» Testo da analizzare
##############################
10 anni fa non l'avrei mai voluto uno cosi, ad oggi ben venga.


----------



## 7AlePato7 (20 Ottobre 2013)

Io lo vorrei eccome... Pastore dietro Balotelli, con Honda a destra e El Shaarawy a sinistra.


----------



## 7AlePato7 (20 Ottobre 2013)

alexrossonero ha scritto:


> Bisogna anche dire che un trequartista vero e proprio al momento non lo abbiamo, intendo uno da ultimo passaggio, con 'occhi dietro la schiena'.
> 
> Kakà non è un passatore vero e proprio e ha perso smalto e molta quantità, per me potrebbe rendere meglio da seconda punta.
> Birsa ieri sera ha giocato partendo da destra ed in effetti nasce come ala e nemmeno lui è un classico 'dieci'.
> ...


Concordo... bisogna provare a schierare qualità in campo, basta zappatori che non sanno fare due passaggi di fila.


----------



## Hammer (20 Ottobre 2013)

Tecnicamente è mostruoso, ma psicologicamente sembra essere disastroso. Se davvero fosse così fragile, non credo che il Milan potrebbe essere il club giusto per lui.


----------



## Jino (20 Ottobre 2013)

Hammer ha scritto:


> Tecnicamente è mostruoso, ma psicologicamente sembra essere disastroso. Se davvero fosse così fragile, non credo che il Milan potrebbe essere il club giusto per lui.
##############################
» Sezione dati

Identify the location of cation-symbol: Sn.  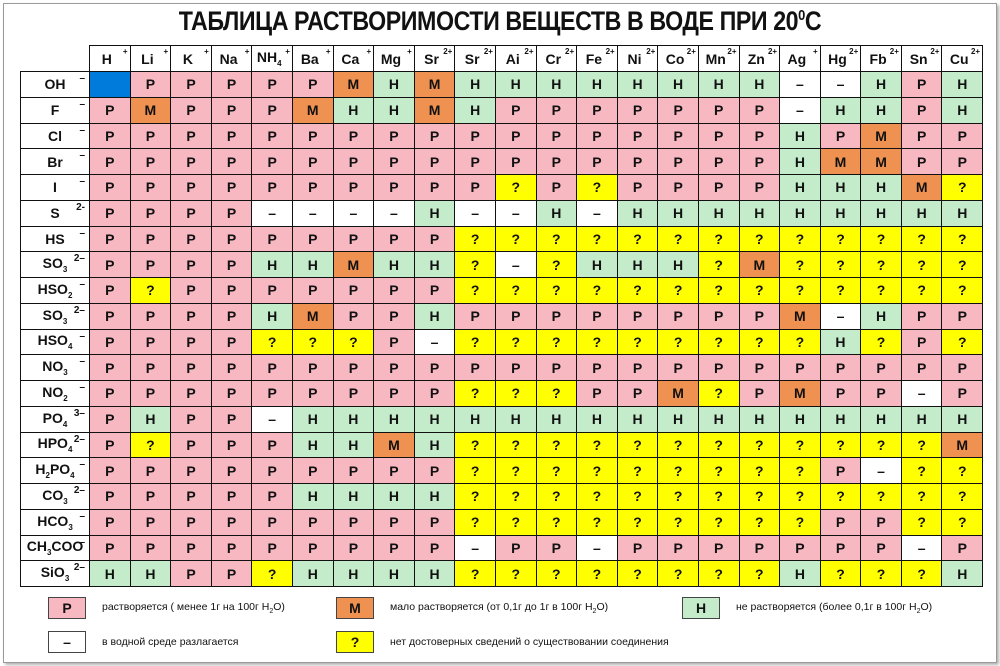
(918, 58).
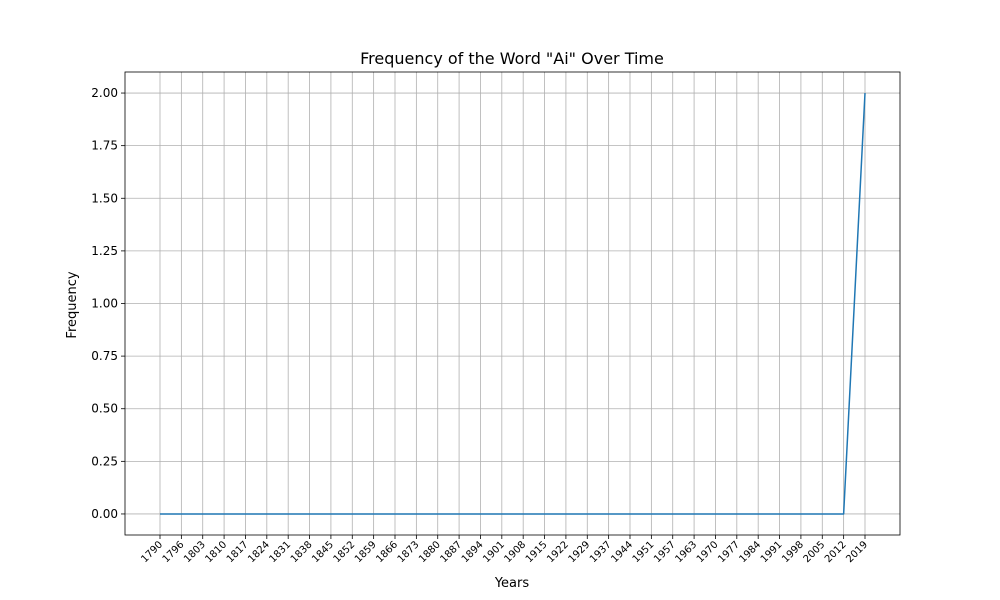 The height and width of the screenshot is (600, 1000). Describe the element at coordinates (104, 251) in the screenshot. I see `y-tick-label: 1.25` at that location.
##############################
» Domande da svolgere
1. Nella discussione sul Milan, quale giocatore vorrebbe schierare 7AlePato7 dietro Balotelli?
2. Riporta senza cambiamenti il tratto della discussione sul Milan che va da "Concordo... bisogna provare" fino a "Hammer (20 Ottobre 2013)".
3. Riprendi la discussione sul Milan e scrivi come prosegue dopo l'ultima frase.

» Soluzioni degli esercizi
1. Pastore.

2.
Concordo... bisogna provare a schierare qualità in campo, basta zappatori che non sanno fare due passaggi di fila.


----------



## Hammer (20 Ottobre 2013)

3.
Partendo dal presupposto che non è chissà quale fuoriclasse ed è evidente che i 40 mln pagati per lui non erano affatto specchio del suo valore parliamo comunque di un ottimo giocatore, sopratutto tecnicamente. Io credo che lui dopo una prima ottima stagione a Parigi si sia perso sopratutto per motivi tattici. Hanno cambiato modulo, il trequartista non è più previsto. Farlo giocare esterno d'attacco o in mezzo al campo è evidente che ne ha limitato il valore.


----------



## Djici (20 Ottobre 2013)

4231 con eslha-pastore-honda dietro a mario...


----------



## Snape (20 Ottobre 2013)

E' gia nostro


----------



## juventino (20 Ottobre 2013)

Forse il giocatore più sopravvalutato ed eccessivamente incensato che abbia mai visto.


----------



## Snape (20 Ottobre 2013)

juventino ha scritto:


> Forse il giocatore più sopravvalutato ed eccessivamente incensato che abbia mai visto.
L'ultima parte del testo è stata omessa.